With the widespread use of GLP-1 receptor agonists (e.g., semaglutide) and SGLT2 inhibitors (e.g., empagliflozin), research on ophthalmic safety and protective effects is accumulating 13). Semaglutide has been reported to be associated with early worsening in some trials, and ophthalmic monitoring is important when used in patients with a history of DR. For SGLT2 inhibitors, clear evidence of increased ophthalmic risk is currently limited 13).
Adipokines such as adiponectin are being studied for their association with retinal vascular diseases, AMD, and glaucoma15). At present, they are in the exploratory stage as therapeutic targets, and additional validation is needed for clinical application.
Research on changes in eye disease risk associated with weight loss and improved insulin resistance is accumulating. To link exercise intervention and weight management to ophthalmic outcomes, evidence from future large-scale studies is needed 12).

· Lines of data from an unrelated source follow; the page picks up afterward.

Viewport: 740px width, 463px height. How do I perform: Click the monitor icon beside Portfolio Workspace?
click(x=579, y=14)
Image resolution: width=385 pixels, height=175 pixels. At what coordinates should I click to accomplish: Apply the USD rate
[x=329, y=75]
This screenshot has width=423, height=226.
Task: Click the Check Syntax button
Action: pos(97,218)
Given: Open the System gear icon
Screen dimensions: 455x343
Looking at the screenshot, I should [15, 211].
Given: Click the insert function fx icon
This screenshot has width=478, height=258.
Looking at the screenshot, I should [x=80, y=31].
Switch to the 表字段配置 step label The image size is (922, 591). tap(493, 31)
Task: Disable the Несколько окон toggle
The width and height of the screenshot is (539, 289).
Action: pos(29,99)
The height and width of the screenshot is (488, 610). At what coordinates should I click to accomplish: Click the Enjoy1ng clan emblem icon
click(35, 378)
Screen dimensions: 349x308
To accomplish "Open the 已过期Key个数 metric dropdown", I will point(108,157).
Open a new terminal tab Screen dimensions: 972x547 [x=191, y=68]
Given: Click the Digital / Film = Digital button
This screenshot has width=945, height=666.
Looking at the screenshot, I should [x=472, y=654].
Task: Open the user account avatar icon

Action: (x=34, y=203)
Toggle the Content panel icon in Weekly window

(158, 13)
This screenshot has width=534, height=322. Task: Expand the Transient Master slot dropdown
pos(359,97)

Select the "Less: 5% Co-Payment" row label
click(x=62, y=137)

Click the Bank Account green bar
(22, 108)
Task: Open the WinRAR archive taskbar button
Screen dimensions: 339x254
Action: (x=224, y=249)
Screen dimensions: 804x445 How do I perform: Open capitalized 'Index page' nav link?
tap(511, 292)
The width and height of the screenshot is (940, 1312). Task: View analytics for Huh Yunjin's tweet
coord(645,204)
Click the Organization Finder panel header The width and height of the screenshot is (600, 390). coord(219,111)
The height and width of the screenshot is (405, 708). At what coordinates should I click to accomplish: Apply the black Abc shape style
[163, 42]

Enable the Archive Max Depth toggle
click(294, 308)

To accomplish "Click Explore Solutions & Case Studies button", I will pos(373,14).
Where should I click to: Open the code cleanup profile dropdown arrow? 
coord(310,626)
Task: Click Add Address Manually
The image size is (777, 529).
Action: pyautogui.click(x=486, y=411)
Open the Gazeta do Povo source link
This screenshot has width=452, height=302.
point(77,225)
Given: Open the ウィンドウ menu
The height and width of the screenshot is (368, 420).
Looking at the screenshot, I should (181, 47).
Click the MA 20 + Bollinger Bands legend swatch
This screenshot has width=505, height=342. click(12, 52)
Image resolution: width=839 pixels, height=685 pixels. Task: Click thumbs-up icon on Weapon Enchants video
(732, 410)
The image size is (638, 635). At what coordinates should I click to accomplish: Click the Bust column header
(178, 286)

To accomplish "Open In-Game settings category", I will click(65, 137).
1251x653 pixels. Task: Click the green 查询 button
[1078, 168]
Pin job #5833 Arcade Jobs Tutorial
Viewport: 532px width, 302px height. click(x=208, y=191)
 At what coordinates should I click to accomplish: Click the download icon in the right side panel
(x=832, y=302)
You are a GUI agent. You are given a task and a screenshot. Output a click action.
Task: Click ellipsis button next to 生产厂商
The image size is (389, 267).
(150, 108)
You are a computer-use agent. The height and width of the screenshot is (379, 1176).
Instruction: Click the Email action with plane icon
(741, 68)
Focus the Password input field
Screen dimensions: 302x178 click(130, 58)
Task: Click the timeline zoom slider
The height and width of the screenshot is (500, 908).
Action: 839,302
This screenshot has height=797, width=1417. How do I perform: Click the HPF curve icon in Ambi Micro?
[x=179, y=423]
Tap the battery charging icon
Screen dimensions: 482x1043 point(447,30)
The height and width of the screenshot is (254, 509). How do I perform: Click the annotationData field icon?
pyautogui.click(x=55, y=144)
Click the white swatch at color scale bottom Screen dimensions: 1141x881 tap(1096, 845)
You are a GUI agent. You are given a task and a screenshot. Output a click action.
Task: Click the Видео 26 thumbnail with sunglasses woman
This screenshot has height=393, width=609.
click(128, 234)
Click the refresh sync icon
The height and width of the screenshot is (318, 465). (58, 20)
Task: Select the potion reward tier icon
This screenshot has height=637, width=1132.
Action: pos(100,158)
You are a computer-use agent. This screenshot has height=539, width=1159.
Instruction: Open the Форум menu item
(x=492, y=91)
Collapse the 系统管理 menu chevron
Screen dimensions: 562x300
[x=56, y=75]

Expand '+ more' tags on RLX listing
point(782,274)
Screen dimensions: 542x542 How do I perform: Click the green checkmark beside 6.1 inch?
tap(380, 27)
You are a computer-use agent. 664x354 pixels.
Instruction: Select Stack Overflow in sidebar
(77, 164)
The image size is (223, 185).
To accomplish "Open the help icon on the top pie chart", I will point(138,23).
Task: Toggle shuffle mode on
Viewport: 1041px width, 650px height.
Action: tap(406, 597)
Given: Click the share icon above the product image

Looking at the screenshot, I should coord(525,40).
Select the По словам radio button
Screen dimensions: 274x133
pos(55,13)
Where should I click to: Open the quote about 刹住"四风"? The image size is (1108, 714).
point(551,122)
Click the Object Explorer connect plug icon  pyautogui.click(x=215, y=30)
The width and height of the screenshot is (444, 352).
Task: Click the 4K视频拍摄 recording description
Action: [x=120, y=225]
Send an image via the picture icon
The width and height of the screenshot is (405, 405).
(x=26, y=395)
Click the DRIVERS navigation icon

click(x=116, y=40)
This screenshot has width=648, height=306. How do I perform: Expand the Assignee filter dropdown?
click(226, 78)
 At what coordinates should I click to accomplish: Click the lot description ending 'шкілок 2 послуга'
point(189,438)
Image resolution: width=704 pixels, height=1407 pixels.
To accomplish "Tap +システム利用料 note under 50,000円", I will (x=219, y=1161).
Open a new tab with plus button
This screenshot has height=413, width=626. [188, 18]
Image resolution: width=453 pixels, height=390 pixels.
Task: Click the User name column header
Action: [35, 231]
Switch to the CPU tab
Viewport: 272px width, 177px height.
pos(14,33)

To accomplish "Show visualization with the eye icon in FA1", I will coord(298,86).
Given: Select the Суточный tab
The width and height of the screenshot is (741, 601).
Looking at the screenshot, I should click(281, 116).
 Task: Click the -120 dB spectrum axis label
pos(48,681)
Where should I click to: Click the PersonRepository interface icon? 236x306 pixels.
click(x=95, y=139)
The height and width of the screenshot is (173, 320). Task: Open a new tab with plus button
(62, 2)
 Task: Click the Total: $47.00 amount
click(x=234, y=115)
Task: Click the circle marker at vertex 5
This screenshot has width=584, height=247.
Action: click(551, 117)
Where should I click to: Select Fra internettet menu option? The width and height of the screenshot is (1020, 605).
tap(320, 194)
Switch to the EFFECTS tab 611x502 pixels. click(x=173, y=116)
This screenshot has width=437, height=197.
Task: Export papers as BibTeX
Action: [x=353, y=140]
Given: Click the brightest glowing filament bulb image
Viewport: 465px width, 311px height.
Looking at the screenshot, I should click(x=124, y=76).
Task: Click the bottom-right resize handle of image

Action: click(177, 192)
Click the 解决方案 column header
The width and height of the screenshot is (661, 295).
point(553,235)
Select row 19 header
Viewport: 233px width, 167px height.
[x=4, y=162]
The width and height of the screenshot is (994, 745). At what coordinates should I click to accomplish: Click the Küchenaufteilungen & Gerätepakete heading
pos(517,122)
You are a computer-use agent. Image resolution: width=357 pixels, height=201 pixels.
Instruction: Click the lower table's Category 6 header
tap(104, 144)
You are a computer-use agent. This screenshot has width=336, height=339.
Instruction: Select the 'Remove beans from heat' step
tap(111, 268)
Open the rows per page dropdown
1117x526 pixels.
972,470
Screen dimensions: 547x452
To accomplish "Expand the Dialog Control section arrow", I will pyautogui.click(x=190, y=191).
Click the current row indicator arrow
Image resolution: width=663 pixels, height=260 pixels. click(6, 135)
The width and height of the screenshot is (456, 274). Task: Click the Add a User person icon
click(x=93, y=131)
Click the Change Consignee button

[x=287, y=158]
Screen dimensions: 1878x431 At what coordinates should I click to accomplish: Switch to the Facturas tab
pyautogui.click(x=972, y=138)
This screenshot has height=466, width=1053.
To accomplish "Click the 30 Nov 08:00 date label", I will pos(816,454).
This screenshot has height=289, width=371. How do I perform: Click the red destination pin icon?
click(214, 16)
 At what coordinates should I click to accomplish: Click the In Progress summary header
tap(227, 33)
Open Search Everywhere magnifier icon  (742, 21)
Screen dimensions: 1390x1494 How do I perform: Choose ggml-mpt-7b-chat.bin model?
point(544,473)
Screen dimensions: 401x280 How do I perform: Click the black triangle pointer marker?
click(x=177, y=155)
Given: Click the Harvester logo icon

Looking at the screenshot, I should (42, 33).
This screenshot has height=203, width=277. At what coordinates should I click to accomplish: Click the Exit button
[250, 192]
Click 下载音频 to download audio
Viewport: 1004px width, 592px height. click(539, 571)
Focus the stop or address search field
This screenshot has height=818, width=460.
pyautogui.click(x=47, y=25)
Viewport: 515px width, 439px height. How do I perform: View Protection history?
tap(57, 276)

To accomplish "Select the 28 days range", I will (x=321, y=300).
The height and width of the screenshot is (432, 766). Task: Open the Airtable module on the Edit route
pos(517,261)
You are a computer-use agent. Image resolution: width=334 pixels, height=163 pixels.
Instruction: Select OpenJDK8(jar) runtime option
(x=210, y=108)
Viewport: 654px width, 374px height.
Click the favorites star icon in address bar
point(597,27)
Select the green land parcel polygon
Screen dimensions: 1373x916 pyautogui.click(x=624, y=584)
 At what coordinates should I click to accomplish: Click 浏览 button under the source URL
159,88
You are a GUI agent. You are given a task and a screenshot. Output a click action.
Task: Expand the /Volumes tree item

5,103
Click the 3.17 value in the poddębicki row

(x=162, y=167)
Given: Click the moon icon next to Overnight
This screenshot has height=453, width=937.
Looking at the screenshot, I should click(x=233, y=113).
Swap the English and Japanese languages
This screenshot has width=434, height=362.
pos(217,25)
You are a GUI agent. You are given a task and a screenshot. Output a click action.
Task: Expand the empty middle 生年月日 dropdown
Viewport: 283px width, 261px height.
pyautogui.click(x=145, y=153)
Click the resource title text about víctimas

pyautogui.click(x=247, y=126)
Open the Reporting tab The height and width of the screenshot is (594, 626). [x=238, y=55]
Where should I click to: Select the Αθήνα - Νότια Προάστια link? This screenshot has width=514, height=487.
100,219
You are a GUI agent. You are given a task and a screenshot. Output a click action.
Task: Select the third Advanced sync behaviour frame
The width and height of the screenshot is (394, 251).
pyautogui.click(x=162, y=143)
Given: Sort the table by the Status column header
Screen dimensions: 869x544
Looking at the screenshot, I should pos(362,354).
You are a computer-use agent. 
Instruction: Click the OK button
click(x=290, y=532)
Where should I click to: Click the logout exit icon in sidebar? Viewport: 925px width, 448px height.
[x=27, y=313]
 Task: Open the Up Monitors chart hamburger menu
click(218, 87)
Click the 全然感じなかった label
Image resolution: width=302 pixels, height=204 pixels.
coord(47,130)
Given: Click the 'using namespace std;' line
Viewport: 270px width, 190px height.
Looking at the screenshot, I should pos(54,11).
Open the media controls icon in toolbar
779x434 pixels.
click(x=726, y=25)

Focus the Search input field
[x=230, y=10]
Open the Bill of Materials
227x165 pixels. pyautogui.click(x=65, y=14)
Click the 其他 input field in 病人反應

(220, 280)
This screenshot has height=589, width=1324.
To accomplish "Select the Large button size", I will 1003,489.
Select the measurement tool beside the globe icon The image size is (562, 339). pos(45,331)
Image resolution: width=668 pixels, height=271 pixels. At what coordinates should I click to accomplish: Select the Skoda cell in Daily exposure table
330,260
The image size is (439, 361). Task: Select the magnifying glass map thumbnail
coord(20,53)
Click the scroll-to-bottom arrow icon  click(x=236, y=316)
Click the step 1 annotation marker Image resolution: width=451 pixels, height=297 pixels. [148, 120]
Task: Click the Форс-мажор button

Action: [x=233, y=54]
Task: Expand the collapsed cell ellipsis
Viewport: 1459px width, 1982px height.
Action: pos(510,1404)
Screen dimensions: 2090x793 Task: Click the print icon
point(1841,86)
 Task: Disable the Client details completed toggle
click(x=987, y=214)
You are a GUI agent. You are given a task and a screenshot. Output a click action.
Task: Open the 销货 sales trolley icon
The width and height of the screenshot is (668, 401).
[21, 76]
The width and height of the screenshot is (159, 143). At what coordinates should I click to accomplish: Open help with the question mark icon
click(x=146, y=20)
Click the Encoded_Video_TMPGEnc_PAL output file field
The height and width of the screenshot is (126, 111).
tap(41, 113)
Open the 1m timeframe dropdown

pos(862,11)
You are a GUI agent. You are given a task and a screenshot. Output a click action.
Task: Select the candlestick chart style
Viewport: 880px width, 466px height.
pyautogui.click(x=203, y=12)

It is becoming clear that the composition of the gut microbiota affects insulin resistance and chronic inflammation. Research on the role of gut microbiota in the relationship between metabolic syndrome and eye diseases is just beginning, and further accumulation of knowledge is awaited.
Risk stratification for metabolic syndrome-related eye diseases based on genetic polymorphisms is being studied. The interaction between AMD-related genes (CFH, ARMS2, etc.) and obesity/metabolic abnormalities is attracting attention, and personalized preventive interventions and screening frequencies considering genetic background are future goals.